Analysis of rpoS mRNA in Salmonella dublin: identification of multiple transcripts with growth-phase-dependent variation in transcript stability

Abstract

In Salmonella dublin, rpoS encodes an alternative sigma factor of the RNA polymerase that activates a variety of stationary-phase-induced genes, including some virulence-associated genes. In this work, we studied the regulation and transcriptional organization of rpoS during growth. We found two transcripts, 2.3 and 1.6 kb in length, that represent the complete rpoS sequence. The 2.3-kb transcript is a polycistronic message that also includes the upstream nlpD gene. It is driven by a weak promoter with increasing activity when cells enter early stationary growth.
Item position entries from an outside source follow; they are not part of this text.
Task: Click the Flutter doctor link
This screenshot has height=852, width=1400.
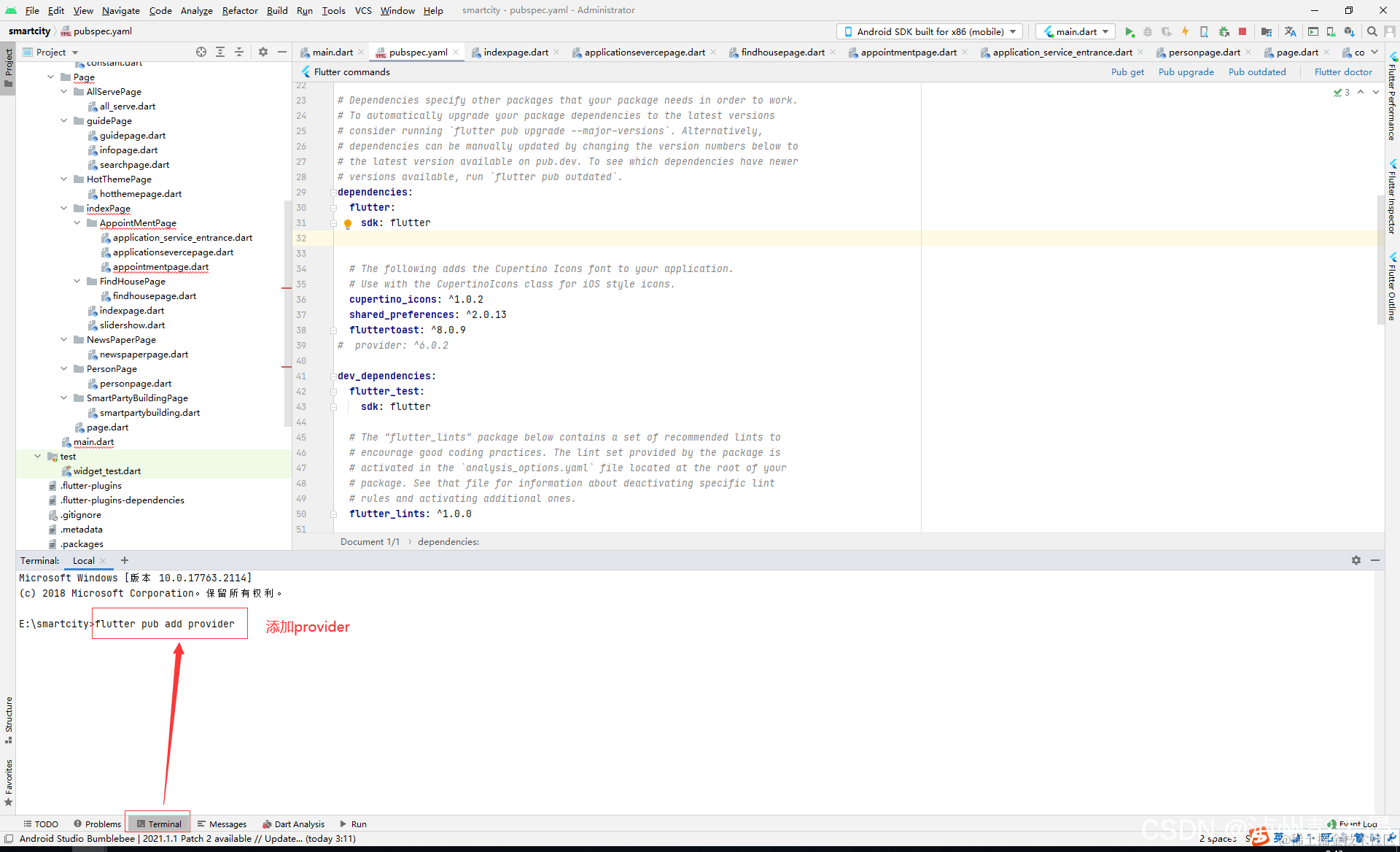Action: tap(1343, 71)
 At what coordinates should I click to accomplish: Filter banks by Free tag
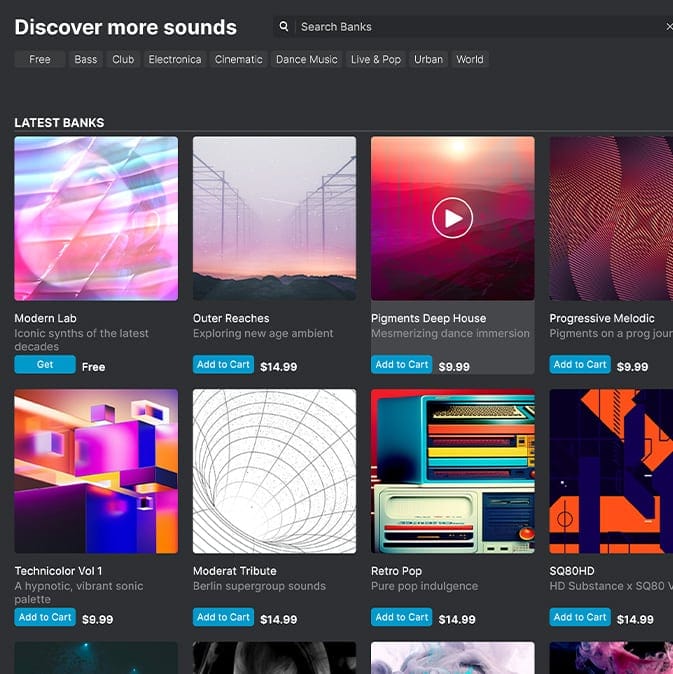click(x=40, y=60)

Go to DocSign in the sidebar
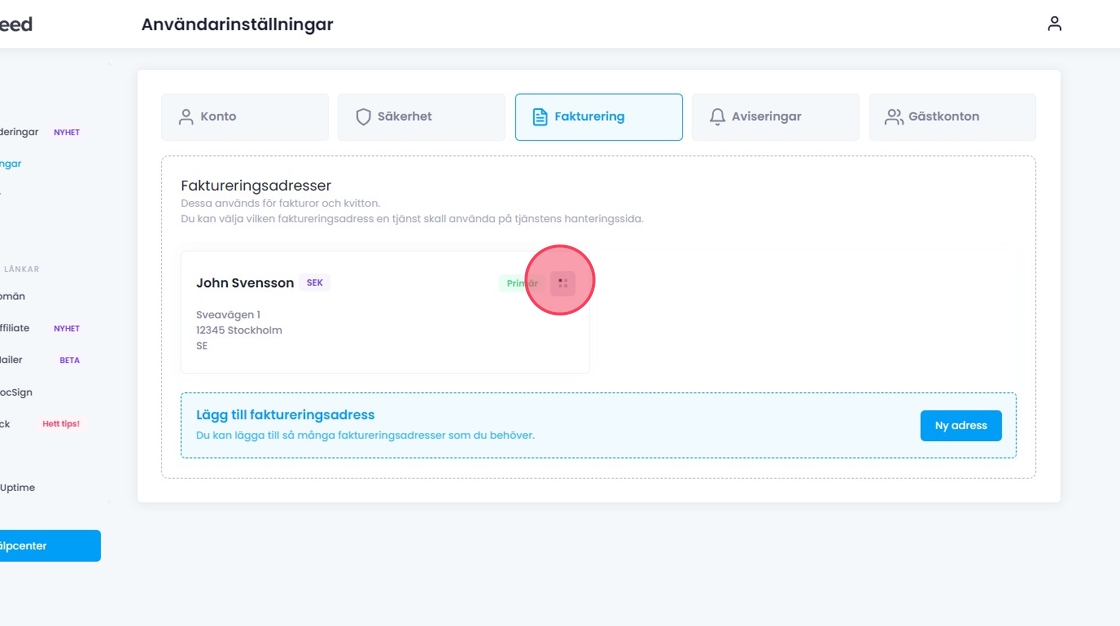(x=16, y=393)
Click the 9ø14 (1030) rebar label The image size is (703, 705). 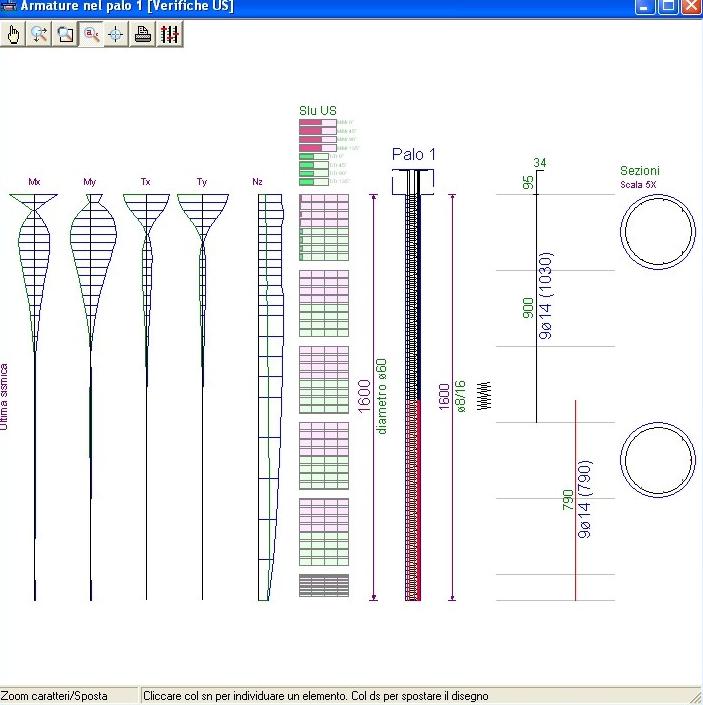pos(546,297)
The 1.6-kb message includes 566 bp upstream of the rpoS start codon. It is transcribed from a strong sigma70 RNA polymerase-dependent promoter which is independent of growth. The decay of this transcript decreases substantially in early stationary growth, resulting in a significant net increase in rpoS mRNA levels. These levels are approximately 10-fold higher than the levels of the 2.3-kb mRNA, indicating that the 1.6-kb message is mainly responsible for RpoS upregulation. In addition to the 2.3- and 1.6-kb transcripts, two smaller 1.0- and 0.4-kb RNA species are produced from the nlpD-rpoS locus. They do not allow translation of full-length RpoS; hence their significance for rpoS regulation remains unclear. We conclude that of four transcripts arising from the nlpD-rpoS locus, only one plays a significant role in rpoS expression in S. dublin. Its upregulation when cells enter stationary growth is due primarily to an increase in transcript stability.

FIG. 1

Comparison of the levels of RpoS protein (A) and rpoS mRNA (B) along the growth curve. Arrows mark the protein and mRNA main band, respectively. The samples were standardized to equal amounts of total cellular protein and total RNA, respectively.

FIG. 2

(A) Comparison of the nlpD promoter regions of S. dublin and E. coli (21). The two transcriptional start sites in E. coli and the translational start site are shaded; the −10 and −35 regions of the two promoters determined in E. coli are underlined; the corresponding sequences in S. dublin are marked. The −10 region of the promoter P1 is absent in S. dublin. (B) Determination of the 5′ end of the 1.6-kb main transcript by primer extension. The arrow shows the transcriptional start site. The −10 and −35 regions of the putative ς⁷⁰ RNA polymerase-dependent promoter are also marked. Lanes A, C, G, and T represent the sequencing ladder using the same primer as used for the primer extension reaction.

FIG. 3

Mapping of the different rpoS mRNA transcripts. (A) The probes (A to E) used for the mapping. (B) Band patterns with the different probes. Lanes A to E correspond to probes A to E; bands 1 to 4 corresponds to the 2.3-, 1.6-, 1.0-, and 0.4-kb transcripts. (After longer exposure, the 2.3-kb band was also visualized in lanes D and E.) (C) Alignment of the identified transcripts to the DNA sequence. The arrowhead defines the 3′ end of the 1.6-kb main transcript.

FIG. 4

Transcriptional activities of the nlpD and rpoS promoters. The activities were monitored by measuring the β-galactosidase activities from the transcriptional lacZ fusion vectors pRSNL (■) and pRSP70 (⧫), respectively, and are presented as percentages of the basal transcription level during early exponential phase. The dashed line represents the OD₆₀₀ during growth. Each measurement was performed at least three times.

FIG. 5

Stability of the rpoS mRNA main transcript along the growth curve. The half-life of the 1.6-kb rpoS mRNA was measured at OD₆₀₀ 0.3, 0.8, and 2.3. (A) Relative amounts of rpoS mRNA after addition of rifampin depicted on a semilogarithmic graph. (B) Calculated half-lives (in minutes) and a typical Northern blot. Each experiment was carried out two to four times.